Bosses Provoke Postal Strike


FOLLOWING AN official strike at Royal Mail Watford, management provocatively diverted work to Liverpool. When workers refused to sort the work there, seven workers were suspended. As work was diverted around the country up to 50,000 workers came out on strike. Two postal workers describe what happened at their workplaces.

ON 22 May, Watford work was diverted to Nine Elms, south London.

A south London postal worker

We had already modified the sorting procedure to provide extra selections for the area around Watford. We discussed what to do and decided to resume work.

But while union rep Phil Bell was answering questions from the members, he was sent home. At this the workforce walked out.

The manager refused to talk to Carl Maden, Area Processing Rep. Instead he issued a leaflet saying: “We expect Phil Bell to attend at 06:00 on Wednesday 23 May for duty, on the basis that he agrees to work normally and as directed.

“We are asking all of you to come to work this afternoon and undertake your duties fully. This will include breakdowns of work for Liverpool, Watford or any other locations that we are asked to provide.”

After five and a half hours and the escalation of the dispute, the management agreed to meet Carl Maden.

Whitechapel

WORKERS FROM Whitechapel sorting office were pursued out of the depot and up the road by management.

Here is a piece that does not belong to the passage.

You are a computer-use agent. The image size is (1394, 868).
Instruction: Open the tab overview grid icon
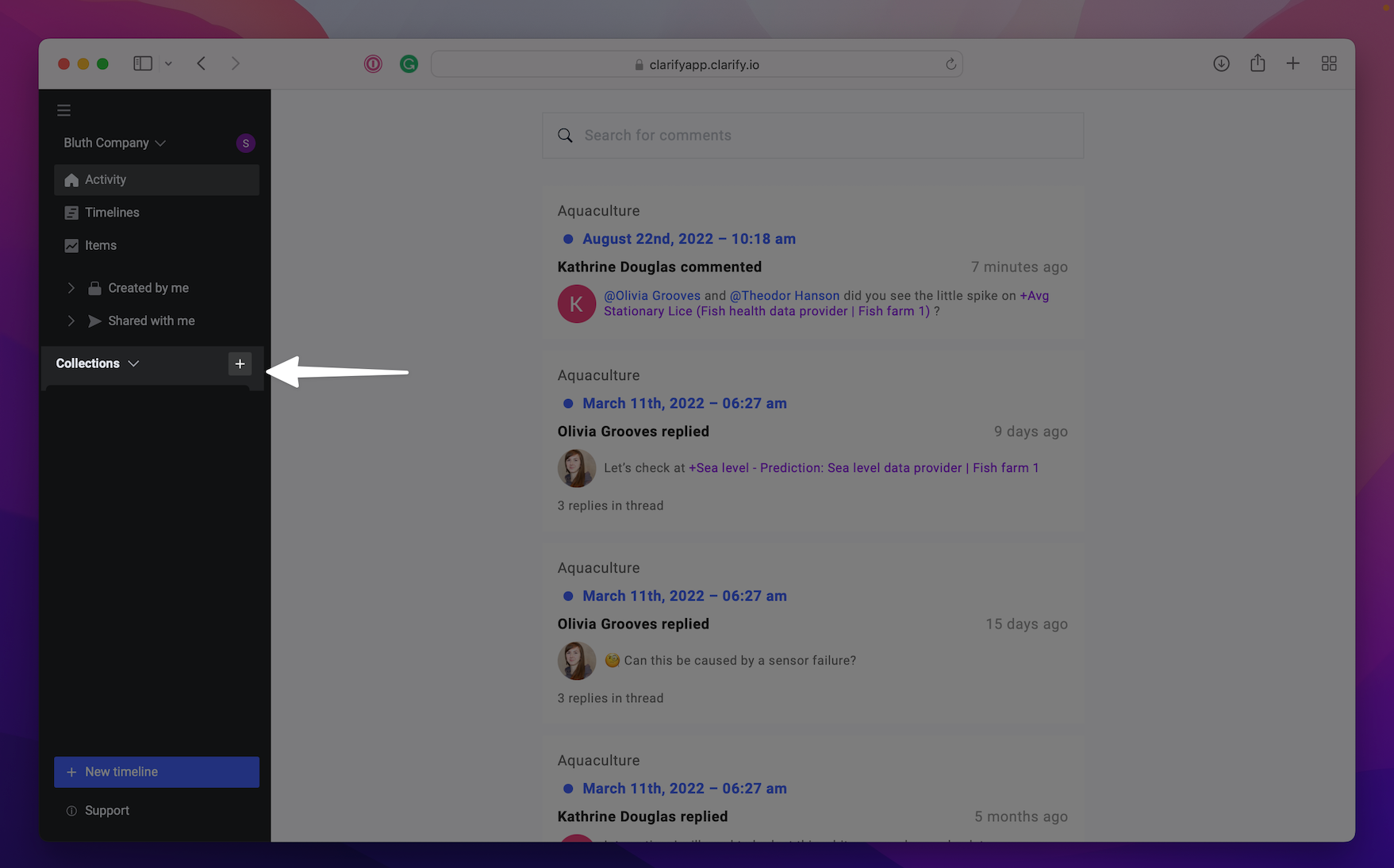tap(1329, 63)
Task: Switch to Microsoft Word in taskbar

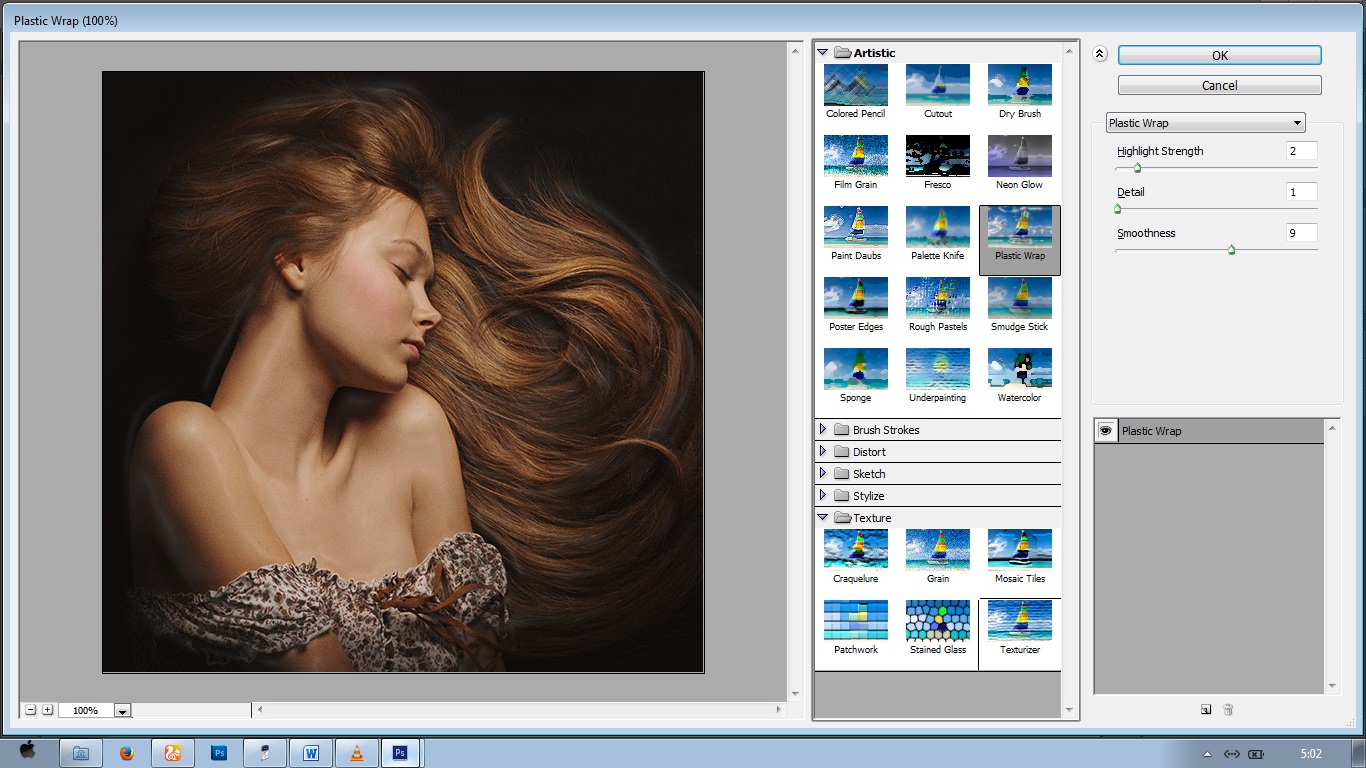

Angela Mulcahy, Area Processing rep, Whitechapel sorting office, east London

They walked out after being stopped from meeting in the canteen with their union reps. Management claimed they had the right to listen in to the workers’ meeting.

Eventually union reps managed to convince management that they were only making things worse but not surprisingly Whitechapel then voted to strike.

When the official 24-hour strike started in Watford, management instructed postal workers in Whitechapel to do a comprehensive sort and breakdown of mail to the Watford area, causing the walkout.

Only weeks before, without consultation, management had abolished comprehensive sorting and imposed “simplified sorting”, degrading the service provided by the Whitechapel depot. We had to take industrial action then over that issue.

After John Keggie, postal union, CWU deputy general secretary, fixed a deal with Watford, he promised there would be no victimisation. But management attempted to discipline Angela and two other reps in the London area, prolonging the strike, until the threats were rescinded.

Stop Postal Job Losses

SEVERAL HUNDRED postal workers, socialists and community activists marched through Islington, London, last Saturday against the threatened closure of the Northern District Office (NDO) mail centre. Management want to close the Almeida Street office and transfer the work to Greenford in Middlesex. This will mean a loss of 300 manual jobs from the local economy.

Members of the Communications Workers’ Union (CWU) are balloting for strike action against the transfer.

The union’s vice-president, Andy Fury, said at a rally after the march that the union’s London division will support a strike and would conduct a ballot for action throughout the capital.

Also speaking at the rally was a Liverpool postal worker who said her sorting office has been under threat of closure for the last three years.

Liverpool CWU members and members throughout the North-West had backed the striking Watford postal workers whose action against management-imposed shift arrangements led to massive unofficial strike action throughout the country last week.

To cheers, she said the Liverpool workers had, in seven days of unofficial action, achieved more in terms of working arrangements than in eight months of negotiations.

Islington Labour MP Jeremy Corbyn also spoke against the closure and raised the spectre of Post Office privatisation.

He pointed to the disaster of privatisation of the railways but failed to call for renationalisation and spoke not one word of criticism of the Blair government – whose re-election will lead to Post Office privatisation.